START Entries provided
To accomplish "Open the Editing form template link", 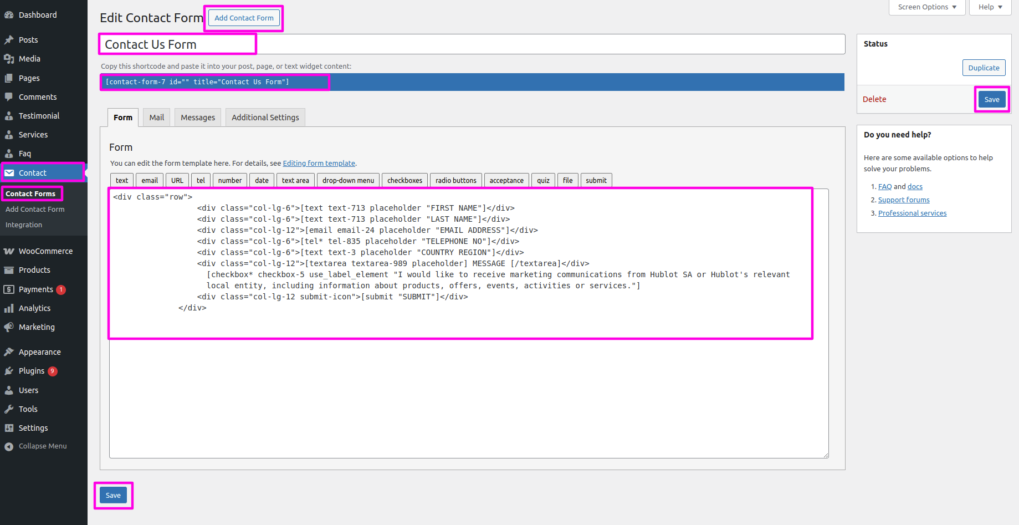I will (x=319, y=164).
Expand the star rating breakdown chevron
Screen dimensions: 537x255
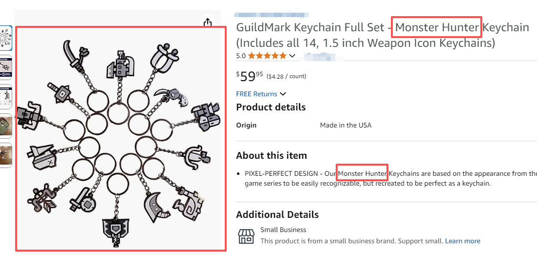coord(292,56)
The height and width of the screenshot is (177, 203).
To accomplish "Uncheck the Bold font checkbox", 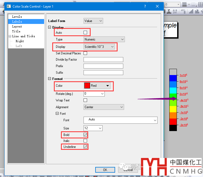I will [85, 135].
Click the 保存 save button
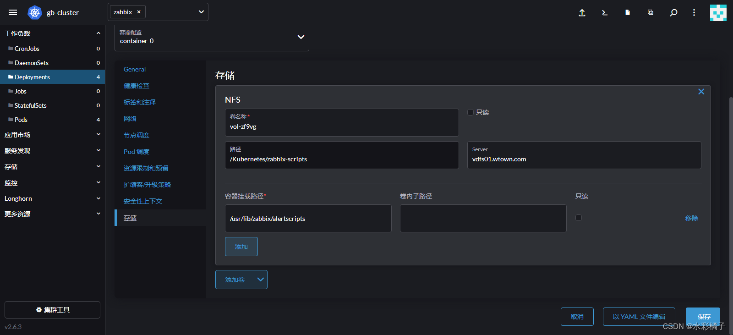 pyautogui.click(x=703, y=316)
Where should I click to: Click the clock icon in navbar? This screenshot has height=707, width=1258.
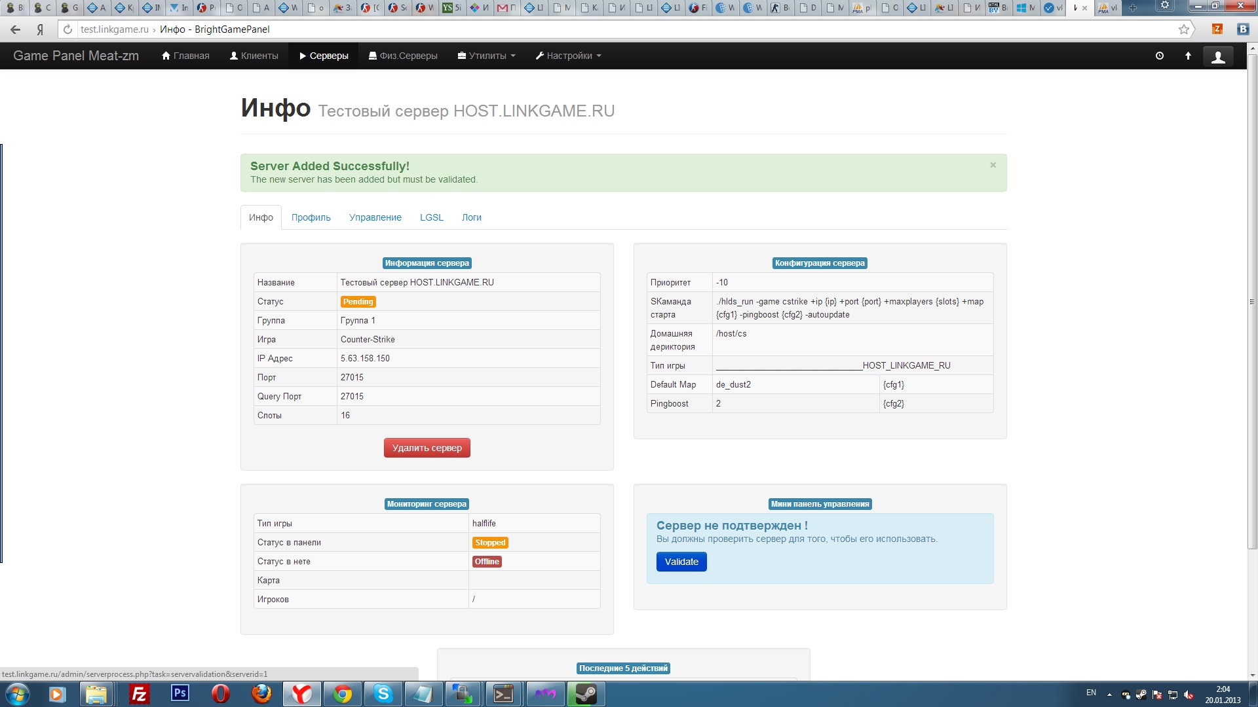(x=1160, y=56)
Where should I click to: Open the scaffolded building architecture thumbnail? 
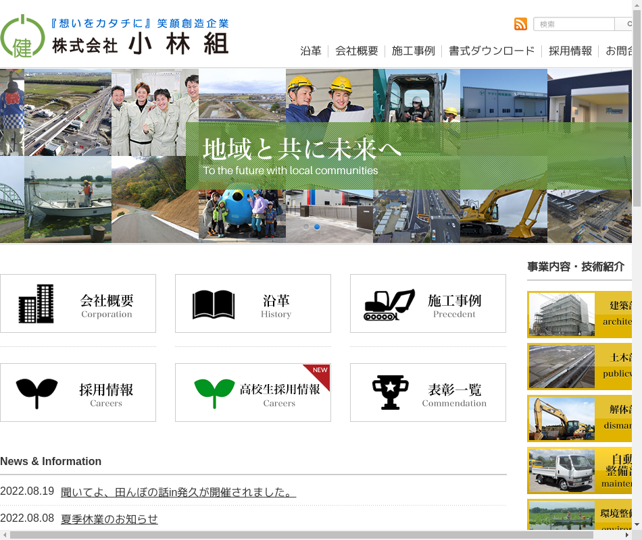(x=562, y=315)
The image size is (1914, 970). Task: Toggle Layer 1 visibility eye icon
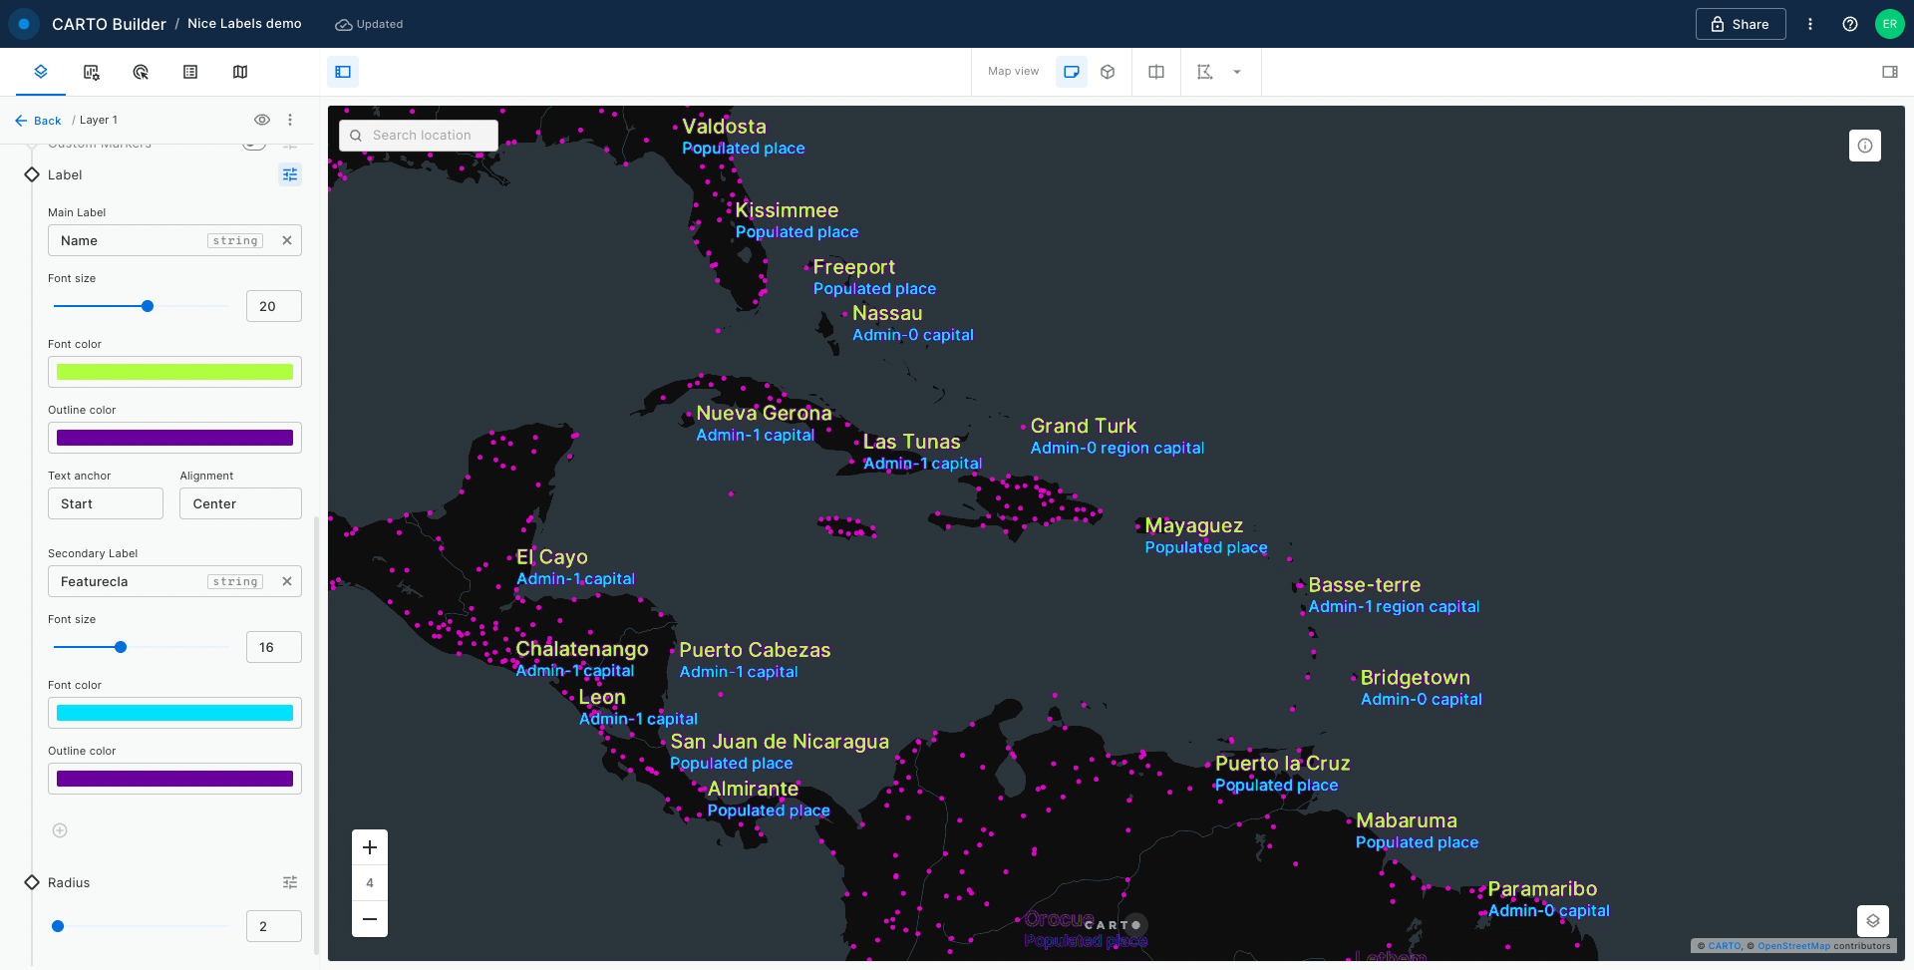(x=262, y=120)
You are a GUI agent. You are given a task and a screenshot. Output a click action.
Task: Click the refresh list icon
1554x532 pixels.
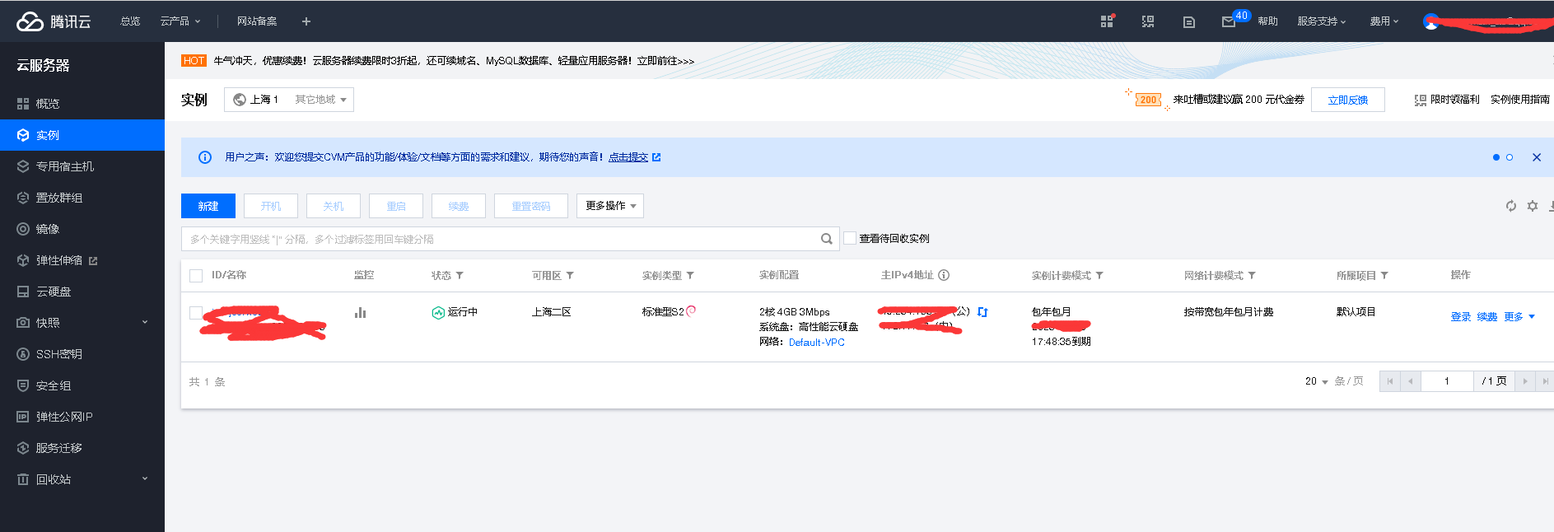1510,206
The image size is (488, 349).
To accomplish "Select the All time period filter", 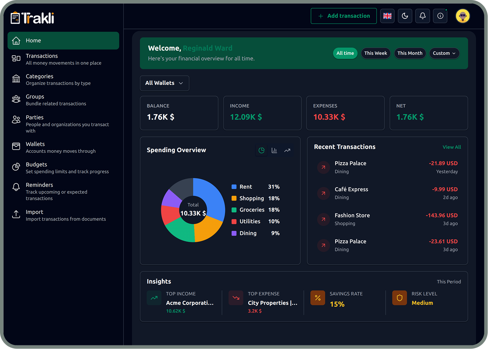I will click(345, 53).
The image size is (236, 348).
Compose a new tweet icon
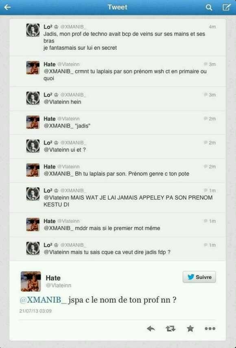(x=227, y=7)
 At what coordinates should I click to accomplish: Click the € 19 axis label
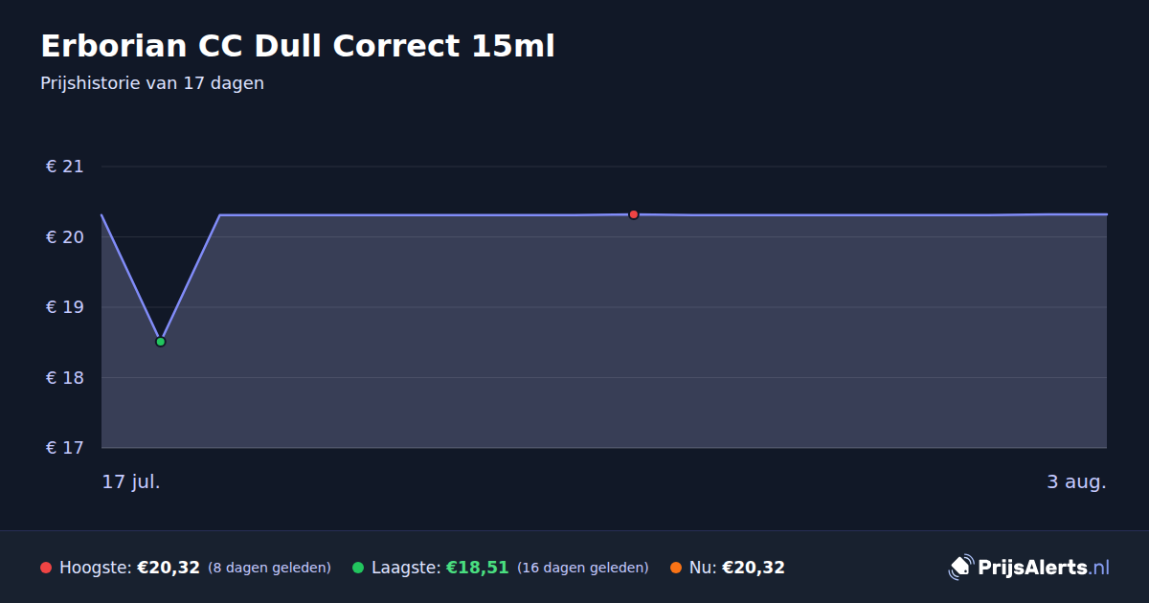tap(65, 307)
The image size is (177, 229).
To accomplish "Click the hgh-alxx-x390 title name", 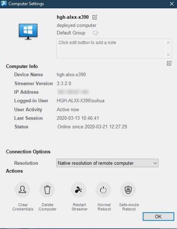I will [x=73, y=17].
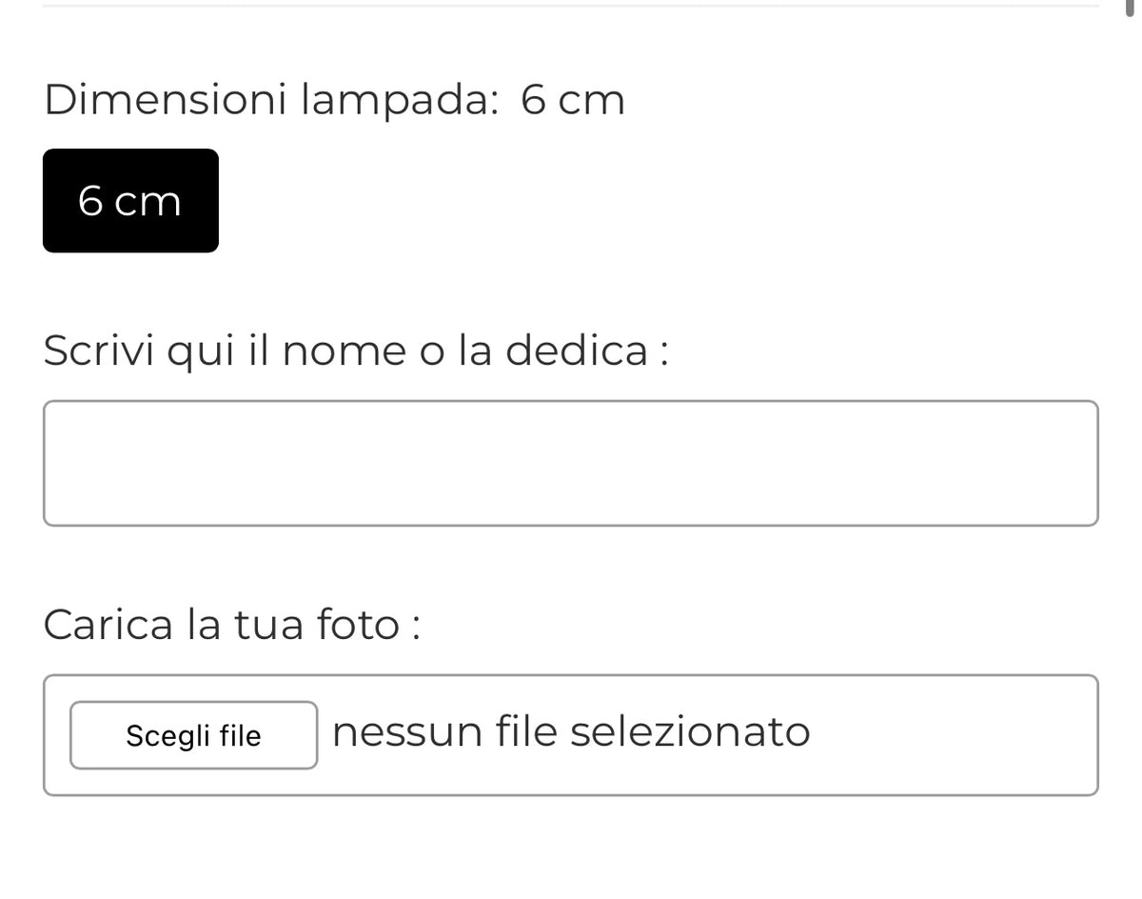The height and width of the screenshot is (899, 1142).
Task: Open the file chooser via Scegli file
Action: pyautogui.click(x=193, y=735)
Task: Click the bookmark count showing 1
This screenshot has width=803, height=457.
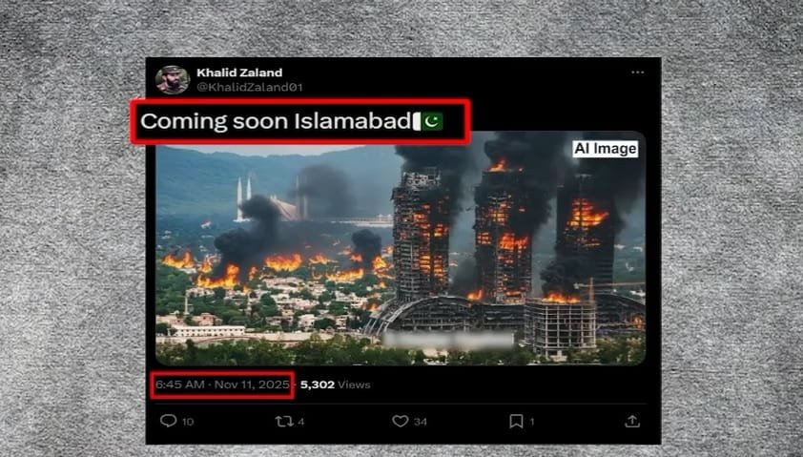Action: point(532,422)
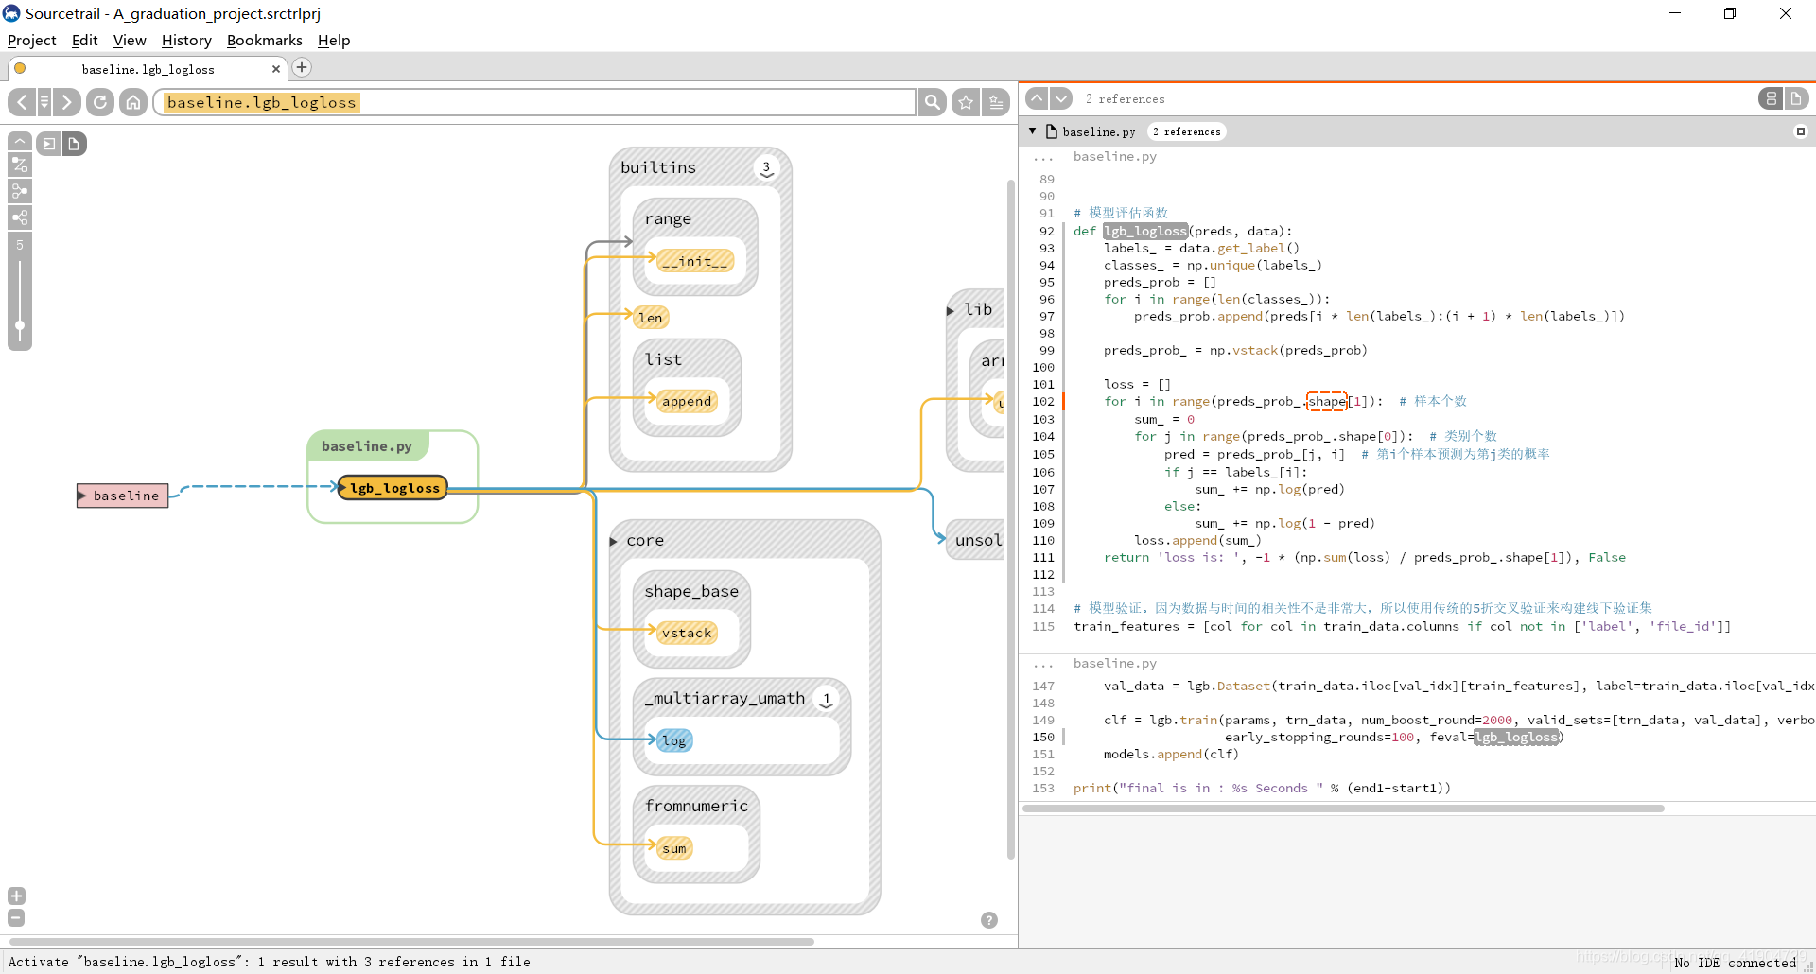The width and height of the screenshot is (1816, 974).
Task: Click the Home overview icon
Action: (133, 102)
END Entries provided
Exercise description »
Start at the line containing "Where should I click to: Click" above and stop at the line containing "You are a GUI". Output those lines exactly, both included, but none of the pictures.

Completed task »
Where should I click to: Click the clock icon in navbar? This screenshot has height=707, width=1258.
(x=1160, y=56)
Where should I click to: Open the scaffolded building architecture thumbnail? 
(x=562, y=315)
The image size is (1914, 970). Task: Toggle Layer 1 visibility eye icon
(x=262, y=120)
You are a GUI agent. You are given a task and a screenshot. Output a click action.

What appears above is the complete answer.